Comment le développement fulgurant de l’intelligence artificielle transforme-t-il nos capacités de réfléchir, de penser et de faire société ?

Pour répondre à cette question, nous reviendrons sur l'histoire de l'écriture alphabétique et de l'automatisation industrielle, afin de saisir les enjeux de l'écriture informatique et de l'automatisation numérique. Dans le contexte des « intelligences artificielles génératives », que certains transhumanistes décrivent aujourd’hui comme des « esprits numériques », il convient, à l’inverse, de se demander comment les technologies numériques affectent nos capacités psychiques (mémoire, attention, réflexion) et nos relations collectives, en particulier quand les entreprises numériques dominantes fondent leur modèle d’affaire sur « l’économie de l’attention » ou quand les grands modèles de langages semblent s'exprimer à notre place.

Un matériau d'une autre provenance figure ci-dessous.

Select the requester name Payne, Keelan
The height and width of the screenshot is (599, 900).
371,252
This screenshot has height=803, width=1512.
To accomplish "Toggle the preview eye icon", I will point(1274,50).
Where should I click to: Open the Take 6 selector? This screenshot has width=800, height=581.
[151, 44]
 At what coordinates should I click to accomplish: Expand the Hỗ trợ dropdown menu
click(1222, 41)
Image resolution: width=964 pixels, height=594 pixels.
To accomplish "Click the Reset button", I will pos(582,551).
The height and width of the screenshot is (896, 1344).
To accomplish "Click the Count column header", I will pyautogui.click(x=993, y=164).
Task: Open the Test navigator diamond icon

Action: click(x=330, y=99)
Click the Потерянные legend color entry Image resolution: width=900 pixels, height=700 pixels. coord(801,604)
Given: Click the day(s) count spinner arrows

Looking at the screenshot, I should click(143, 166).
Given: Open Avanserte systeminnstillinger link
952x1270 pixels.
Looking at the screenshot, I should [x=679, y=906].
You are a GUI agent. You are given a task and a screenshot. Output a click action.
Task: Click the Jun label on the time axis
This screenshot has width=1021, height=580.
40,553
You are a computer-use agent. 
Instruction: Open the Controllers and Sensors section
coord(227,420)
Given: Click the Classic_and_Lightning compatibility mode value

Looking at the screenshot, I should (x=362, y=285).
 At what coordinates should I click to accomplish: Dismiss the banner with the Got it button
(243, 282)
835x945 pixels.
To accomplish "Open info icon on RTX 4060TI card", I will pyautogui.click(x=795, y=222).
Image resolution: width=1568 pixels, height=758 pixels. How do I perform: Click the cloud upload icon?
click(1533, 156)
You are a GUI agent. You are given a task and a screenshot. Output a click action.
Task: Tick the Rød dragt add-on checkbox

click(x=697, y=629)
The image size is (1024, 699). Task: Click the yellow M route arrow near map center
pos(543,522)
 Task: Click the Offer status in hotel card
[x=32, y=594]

Quels sont les risques de cette captation des attentions et de cette automatisation du langage pour nos capacités mentales et pour nos relations sociales ?  Quels sont les leviers pour faire face à ces nouveaux enjeux à la fois technologiques et anthropologiques ? Comment concevoir et promouvoir des dispositifs numériques alternatifs au service de nouvelles formes attentionnelles et de nouvelles organisations sociales ? Bref, comment mettre les automates computationnels au service de l’intelligence collective ?



Aucun commentaire:

Enregistrer un commentaire

Vive la liberté d'expression et de débat !

  J'appelle votre attention sur un risque liberticide au sein même de notre société démocratique. Le projet de loi Yadan est une atteint...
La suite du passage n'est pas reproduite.